• Task to carry out: From the line containing "The height and width of the screenshot is (996, 1809)." down to the line containing "Click the download" in the records below, reproduce every line exactly, ends included, and omit all others.

• Records:

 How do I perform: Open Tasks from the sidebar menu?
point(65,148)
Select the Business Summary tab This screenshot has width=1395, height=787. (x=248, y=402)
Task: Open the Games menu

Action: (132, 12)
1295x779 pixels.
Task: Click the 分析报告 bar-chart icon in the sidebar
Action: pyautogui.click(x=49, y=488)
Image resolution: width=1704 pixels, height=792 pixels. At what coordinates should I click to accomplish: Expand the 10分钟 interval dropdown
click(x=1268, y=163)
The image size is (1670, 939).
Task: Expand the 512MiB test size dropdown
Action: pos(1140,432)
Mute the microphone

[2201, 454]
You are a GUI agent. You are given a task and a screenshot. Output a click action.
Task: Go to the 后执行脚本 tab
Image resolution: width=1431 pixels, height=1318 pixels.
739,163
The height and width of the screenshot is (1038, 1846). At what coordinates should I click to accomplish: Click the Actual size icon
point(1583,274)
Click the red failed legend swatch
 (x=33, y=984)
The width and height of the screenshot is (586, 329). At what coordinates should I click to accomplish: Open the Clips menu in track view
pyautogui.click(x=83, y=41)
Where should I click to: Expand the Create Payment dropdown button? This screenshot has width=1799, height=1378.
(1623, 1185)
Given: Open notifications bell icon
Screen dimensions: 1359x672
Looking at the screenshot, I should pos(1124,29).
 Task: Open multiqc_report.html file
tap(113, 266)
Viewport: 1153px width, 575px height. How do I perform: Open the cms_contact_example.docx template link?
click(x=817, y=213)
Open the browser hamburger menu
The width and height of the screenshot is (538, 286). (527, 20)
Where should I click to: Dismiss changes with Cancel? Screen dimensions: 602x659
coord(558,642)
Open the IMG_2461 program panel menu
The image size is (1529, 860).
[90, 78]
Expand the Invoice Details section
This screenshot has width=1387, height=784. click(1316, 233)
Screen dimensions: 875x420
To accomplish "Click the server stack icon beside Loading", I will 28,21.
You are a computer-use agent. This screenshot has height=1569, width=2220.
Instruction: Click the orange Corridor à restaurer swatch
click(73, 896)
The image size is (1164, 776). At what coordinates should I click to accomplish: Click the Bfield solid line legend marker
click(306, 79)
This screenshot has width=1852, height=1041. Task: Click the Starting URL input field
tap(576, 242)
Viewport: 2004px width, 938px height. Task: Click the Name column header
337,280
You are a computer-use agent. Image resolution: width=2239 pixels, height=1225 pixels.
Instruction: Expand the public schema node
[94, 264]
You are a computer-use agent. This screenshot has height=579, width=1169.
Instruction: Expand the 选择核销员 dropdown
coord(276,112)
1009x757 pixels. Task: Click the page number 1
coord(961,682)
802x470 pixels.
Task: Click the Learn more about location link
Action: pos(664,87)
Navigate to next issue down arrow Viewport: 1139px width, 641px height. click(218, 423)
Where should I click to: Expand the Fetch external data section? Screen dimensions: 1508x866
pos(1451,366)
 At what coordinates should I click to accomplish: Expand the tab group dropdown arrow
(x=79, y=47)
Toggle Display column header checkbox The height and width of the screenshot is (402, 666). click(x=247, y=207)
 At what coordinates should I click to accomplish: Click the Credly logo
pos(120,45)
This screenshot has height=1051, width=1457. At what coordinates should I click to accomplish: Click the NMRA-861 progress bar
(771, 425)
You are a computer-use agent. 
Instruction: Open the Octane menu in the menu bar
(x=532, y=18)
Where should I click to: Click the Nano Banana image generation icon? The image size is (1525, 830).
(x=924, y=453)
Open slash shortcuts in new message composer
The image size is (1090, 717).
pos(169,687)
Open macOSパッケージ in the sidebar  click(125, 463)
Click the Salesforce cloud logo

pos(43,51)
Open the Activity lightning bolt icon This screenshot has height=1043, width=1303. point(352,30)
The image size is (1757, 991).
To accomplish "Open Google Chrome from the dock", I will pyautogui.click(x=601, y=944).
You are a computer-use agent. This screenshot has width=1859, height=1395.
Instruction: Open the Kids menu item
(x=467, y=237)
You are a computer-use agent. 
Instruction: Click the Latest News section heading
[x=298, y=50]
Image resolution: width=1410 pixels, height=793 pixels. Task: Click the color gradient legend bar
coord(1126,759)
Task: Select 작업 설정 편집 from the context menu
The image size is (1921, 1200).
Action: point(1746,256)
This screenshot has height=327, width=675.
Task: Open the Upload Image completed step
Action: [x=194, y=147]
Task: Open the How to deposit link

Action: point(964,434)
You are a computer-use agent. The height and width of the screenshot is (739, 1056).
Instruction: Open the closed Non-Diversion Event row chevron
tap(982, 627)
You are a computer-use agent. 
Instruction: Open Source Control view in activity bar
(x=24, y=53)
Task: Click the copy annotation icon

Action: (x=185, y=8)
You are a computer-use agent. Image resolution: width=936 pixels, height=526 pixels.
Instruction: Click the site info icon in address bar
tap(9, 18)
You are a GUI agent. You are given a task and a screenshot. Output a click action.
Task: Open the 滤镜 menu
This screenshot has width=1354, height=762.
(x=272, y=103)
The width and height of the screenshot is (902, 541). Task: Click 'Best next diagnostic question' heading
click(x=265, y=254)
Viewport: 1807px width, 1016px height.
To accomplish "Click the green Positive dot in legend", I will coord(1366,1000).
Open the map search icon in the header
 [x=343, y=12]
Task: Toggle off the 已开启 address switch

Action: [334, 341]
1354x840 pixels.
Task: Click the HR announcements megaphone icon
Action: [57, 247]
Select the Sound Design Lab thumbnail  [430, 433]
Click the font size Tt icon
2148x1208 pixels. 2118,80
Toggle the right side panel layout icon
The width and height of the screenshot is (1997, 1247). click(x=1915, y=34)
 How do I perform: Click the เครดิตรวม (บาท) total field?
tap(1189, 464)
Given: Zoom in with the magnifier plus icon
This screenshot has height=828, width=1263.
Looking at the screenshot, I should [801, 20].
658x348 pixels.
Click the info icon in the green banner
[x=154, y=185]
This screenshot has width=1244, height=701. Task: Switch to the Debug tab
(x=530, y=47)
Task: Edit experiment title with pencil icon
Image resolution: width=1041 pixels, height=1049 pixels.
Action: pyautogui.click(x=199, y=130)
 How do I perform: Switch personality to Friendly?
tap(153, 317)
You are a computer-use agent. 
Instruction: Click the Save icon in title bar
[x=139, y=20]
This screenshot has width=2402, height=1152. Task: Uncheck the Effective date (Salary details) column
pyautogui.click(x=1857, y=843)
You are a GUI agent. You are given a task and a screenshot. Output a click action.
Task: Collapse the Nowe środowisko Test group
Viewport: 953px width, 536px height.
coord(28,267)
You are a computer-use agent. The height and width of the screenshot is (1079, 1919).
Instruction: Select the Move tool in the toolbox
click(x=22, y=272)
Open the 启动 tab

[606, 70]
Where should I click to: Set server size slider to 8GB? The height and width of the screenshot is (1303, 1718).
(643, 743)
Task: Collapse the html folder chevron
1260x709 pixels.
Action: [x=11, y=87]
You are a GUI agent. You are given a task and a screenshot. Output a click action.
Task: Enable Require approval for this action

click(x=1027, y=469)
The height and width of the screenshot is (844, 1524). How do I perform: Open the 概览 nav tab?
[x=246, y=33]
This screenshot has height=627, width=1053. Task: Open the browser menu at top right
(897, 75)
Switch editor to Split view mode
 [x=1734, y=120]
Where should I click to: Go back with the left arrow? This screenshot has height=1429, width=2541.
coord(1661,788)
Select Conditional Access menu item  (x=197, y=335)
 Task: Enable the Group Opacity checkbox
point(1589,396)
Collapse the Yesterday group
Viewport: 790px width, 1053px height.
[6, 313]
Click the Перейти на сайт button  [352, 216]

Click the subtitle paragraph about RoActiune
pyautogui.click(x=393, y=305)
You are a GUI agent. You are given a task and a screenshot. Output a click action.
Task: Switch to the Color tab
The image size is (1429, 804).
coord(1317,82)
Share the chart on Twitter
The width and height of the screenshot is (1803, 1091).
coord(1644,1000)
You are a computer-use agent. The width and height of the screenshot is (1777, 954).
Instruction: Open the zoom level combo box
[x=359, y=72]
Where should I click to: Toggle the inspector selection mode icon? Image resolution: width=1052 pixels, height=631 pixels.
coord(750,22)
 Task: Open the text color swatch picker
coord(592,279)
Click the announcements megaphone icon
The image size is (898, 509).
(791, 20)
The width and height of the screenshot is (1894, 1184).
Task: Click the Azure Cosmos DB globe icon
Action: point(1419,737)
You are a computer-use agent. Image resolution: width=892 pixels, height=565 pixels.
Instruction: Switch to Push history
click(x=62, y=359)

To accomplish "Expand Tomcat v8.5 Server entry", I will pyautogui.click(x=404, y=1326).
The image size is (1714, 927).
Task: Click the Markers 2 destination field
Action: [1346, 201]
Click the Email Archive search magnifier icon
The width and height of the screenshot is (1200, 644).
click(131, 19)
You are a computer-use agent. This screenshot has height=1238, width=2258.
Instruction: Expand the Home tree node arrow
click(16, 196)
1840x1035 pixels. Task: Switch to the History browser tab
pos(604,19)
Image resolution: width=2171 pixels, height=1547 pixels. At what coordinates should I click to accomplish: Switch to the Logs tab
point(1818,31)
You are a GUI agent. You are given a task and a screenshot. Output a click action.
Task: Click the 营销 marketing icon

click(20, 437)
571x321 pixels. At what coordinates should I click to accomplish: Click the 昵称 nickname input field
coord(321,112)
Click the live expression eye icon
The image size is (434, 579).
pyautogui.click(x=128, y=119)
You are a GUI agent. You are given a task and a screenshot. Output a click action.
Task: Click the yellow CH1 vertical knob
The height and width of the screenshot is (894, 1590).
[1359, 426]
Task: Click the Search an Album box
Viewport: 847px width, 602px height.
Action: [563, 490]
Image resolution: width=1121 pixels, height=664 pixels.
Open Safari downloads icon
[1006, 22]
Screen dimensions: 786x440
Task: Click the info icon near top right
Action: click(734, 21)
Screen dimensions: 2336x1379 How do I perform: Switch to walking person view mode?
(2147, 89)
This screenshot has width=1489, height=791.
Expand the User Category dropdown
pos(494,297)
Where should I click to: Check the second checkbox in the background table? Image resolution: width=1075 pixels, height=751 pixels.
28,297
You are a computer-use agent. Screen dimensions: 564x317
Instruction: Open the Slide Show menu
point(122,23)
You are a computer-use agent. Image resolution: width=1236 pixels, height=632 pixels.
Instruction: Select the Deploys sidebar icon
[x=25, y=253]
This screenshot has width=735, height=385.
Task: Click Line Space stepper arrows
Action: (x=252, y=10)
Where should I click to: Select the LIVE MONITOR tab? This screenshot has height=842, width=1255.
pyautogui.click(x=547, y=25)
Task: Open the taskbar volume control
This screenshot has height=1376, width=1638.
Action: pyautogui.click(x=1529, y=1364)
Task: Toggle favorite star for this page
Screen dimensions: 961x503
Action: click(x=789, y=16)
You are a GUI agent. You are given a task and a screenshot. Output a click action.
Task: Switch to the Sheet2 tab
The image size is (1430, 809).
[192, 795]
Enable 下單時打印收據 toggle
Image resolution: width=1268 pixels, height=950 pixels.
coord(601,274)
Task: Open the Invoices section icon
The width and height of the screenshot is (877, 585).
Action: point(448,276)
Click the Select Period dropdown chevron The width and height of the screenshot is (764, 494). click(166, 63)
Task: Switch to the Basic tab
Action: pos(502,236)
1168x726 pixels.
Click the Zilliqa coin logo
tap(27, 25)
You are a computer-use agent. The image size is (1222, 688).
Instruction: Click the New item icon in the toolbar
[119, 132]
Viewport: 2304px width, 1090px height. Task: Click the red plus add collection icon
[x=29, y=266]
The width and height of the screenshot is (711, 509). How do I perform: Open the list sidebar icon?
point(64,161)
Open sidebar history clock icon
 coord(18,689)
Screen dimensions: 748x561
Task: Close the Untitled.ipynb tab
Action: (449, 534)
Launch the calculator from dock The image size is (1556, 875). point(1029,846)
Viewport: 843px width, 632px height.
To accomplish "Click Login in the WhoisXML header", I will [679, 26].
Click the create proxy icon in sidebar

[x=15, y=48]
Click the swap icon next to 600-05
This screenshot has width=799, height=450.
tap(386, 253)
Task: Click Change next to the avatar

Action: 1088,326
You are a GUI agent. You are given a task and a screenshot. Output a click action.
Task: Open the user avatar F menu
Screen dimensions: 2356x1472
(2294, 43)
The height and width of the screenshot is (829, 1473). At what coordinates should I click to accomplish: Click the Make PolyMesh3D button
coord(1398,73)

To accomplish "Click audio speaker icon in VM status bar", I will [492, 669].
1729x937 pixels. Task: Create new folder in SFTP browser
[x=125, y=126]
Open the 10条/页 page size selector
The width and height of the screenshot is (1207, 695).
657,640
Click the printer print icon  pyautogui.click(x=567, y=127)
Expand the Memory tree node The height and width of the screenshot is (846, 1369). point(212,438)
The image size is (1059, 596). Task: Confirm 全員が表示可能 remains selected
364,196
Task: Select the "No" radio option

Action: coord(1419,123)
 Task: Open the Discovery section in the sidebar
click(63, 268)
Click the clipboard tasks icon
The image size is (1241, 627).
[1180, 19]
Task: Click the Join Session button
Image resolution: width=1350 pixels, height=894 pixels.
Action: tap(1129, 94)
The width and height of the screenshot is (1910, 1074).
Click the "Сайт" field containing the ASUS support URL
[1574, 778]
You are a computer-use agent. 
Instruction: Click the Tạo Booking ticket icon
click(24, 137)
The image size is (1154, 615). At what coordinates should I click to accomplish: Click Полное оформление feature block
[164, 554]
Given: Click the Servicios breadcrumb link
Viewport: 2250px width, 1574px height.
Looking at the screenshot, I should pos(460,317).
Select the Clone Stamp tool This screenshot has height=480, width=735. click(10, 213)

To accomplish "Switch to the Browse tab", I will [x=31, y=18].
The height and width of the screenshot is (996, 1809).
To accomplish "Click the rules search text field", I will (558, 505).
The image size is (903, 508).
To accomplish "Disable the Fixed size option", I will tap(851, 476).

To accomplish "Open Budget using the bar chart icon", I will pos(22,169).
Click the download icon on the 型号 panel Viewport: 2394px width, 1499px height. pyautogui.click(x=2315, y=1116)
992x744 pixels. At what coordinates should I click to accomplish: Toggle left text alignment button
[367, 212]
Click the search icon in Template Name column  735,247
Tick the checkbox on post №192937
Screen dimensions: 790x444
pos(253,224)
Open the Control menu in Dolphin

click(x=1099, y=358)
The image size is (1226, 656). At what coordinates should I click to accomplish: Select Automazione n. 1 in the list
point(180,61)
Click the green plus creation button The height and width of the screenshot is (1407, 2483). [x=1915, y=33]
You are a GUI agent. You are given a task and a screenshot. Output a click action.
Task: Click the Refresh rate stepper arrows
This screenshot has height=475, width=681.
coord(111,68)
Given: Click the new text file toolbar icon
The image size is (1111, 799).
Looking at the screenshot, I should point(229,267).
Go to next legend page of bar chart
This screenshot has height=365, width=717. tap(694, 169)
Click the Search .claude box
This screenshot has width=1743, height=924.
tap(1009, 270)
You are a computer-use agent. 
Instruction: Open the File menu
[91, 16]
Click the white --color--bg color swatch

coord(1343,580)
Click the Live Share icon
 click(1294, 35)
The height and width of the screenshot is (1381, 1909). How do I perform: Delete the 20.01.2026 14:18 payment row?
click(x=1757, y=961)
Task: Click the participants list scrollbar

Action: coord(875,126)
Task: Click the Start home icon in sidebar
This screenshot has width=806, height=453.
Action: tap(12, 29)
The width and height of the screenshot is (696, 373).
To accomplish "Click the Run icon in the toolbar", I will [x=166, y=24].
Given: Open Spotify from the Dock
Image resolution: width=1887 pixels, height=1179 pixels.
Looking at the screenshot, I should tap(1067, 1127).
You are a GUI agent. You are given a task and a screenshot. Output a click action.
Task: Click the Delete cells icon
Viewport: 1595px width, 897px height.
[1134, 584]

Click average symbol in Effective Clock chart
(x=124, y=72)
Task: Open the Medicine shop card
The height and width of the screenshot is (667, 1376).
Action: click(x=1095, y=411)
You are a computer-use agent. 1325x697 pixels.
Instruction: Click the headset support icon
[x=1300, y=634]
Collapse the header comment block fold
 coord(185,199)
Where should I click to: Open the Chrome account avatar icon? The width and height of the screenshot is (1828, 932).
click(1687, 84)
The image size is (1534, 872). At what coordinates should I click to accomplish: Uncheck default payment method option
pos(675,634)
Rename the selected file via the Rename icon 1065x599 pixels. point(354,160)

• Solution to this problem:
The height and width of the screenshot is (996, 1809).
To accomplish "Click the rules search text field", I will (558, 505).
The image size is (903, 508).
To accomplish "Disable the Fixed size option", I will tap(851, 476).

To accomplish "Open Budget using the bar chart icon", I will pos(22,169).
Click the download icon on the 型号 panel Viewport: 2394px width, 1499px height. pyautogui.click(x=2315, y=1116)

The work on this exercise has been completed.